The exercise calls for exact output of the lines between the one that contains "Task: Click the info icon next to Estratégia" and the end of the data, with both ends kept and pictures left out.

(Screenshot grounding data)
%%
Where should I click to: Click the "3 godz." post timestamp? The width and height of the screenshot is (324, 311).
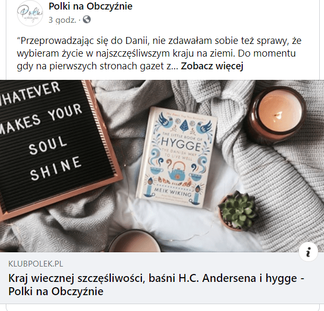click(x=62, y=20)
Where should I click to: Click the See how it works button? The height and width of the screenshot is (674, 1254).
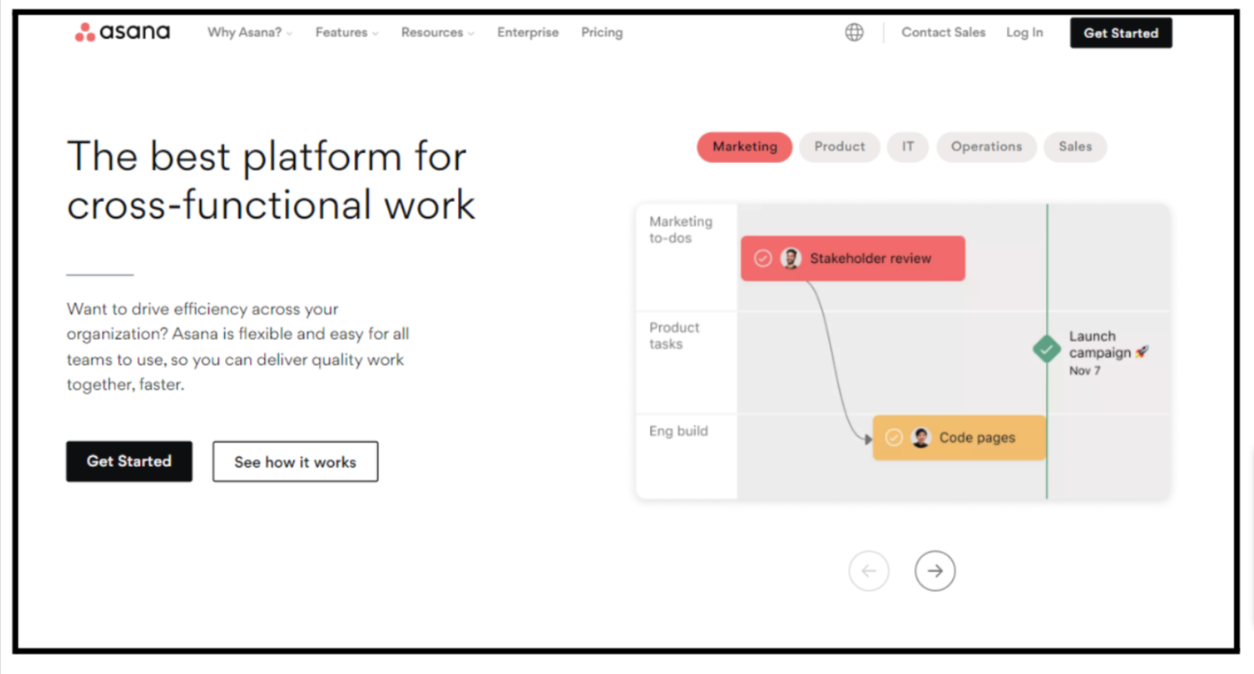[x=295, y=461]
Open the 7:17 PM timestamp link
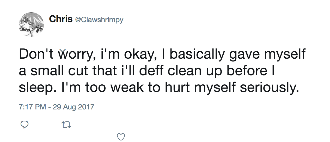 coord(33,107)
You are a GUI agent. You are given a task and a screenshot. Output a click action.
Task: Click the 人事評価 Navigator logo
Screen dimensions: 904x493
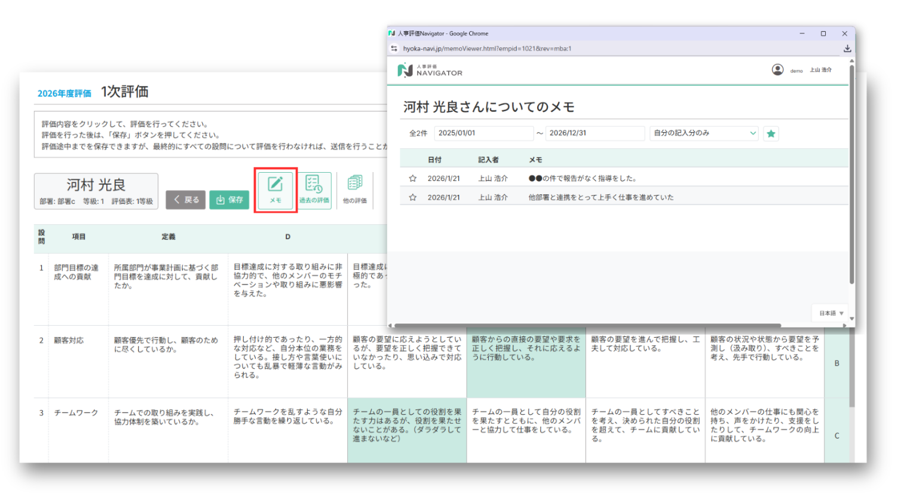point(430,71)

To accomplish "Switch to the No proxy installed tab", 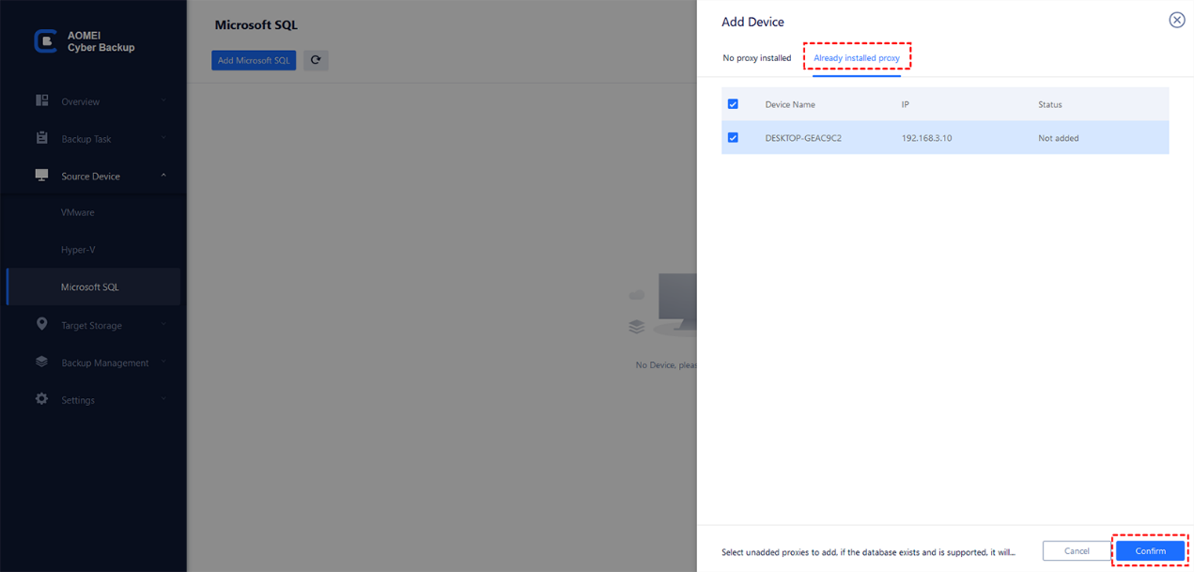I will click(757, 58).
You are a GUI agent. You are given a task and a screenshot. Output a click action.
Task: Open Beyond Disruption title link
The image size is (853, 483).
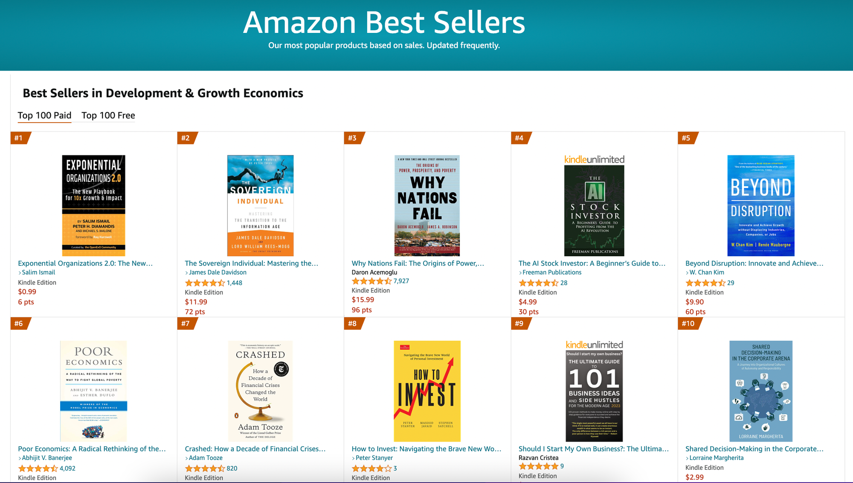tap(754, 263)
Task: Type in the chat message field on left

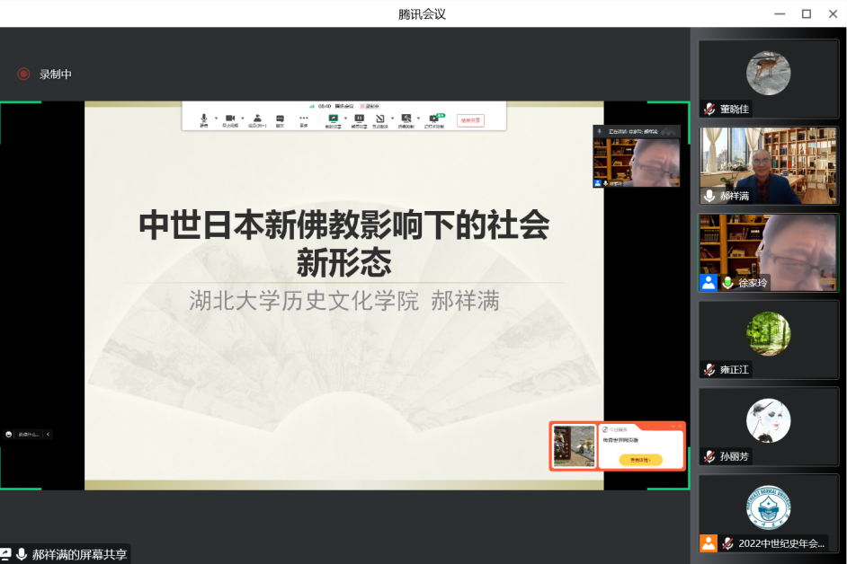Action: tap(29, 434)
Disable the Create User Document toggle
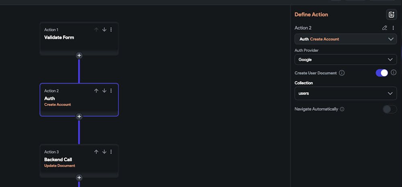The image size is (402, 187). (382, 73)
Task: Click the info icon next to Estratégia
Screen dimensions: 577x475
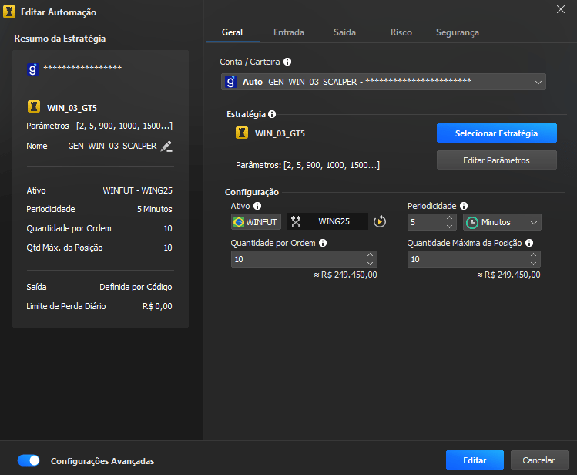Action: point(272,113)
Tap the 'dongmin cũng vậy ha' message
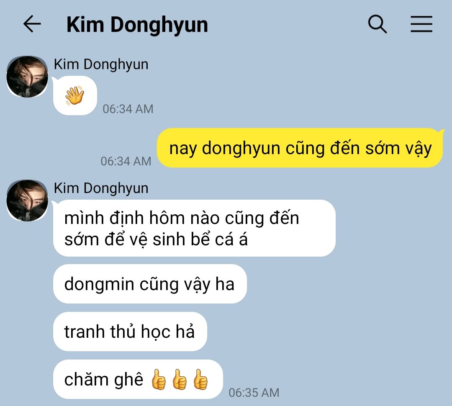Screen dimensions: 452x406 click(x=150, y=284)
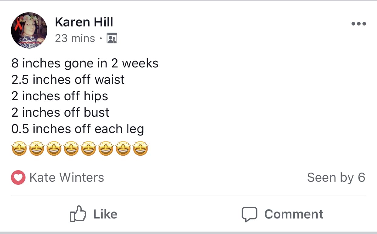Click the "2 inches off hips" text
The width and height of the screenshot is (377, 234).
point(60,96)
%%
TASK OUTPUT:
Task: Click the info icon next to Estratégia
Screen dimensions: 577x475
Action: point(272,113)
Tap the 'dongmin cũng vậy ha' message
Screen dimensions: 452x406 click(x=150, y=284)
Click the "2 inches off hips" text
The width and height of the screenshot is (377, 234).
point(60,96)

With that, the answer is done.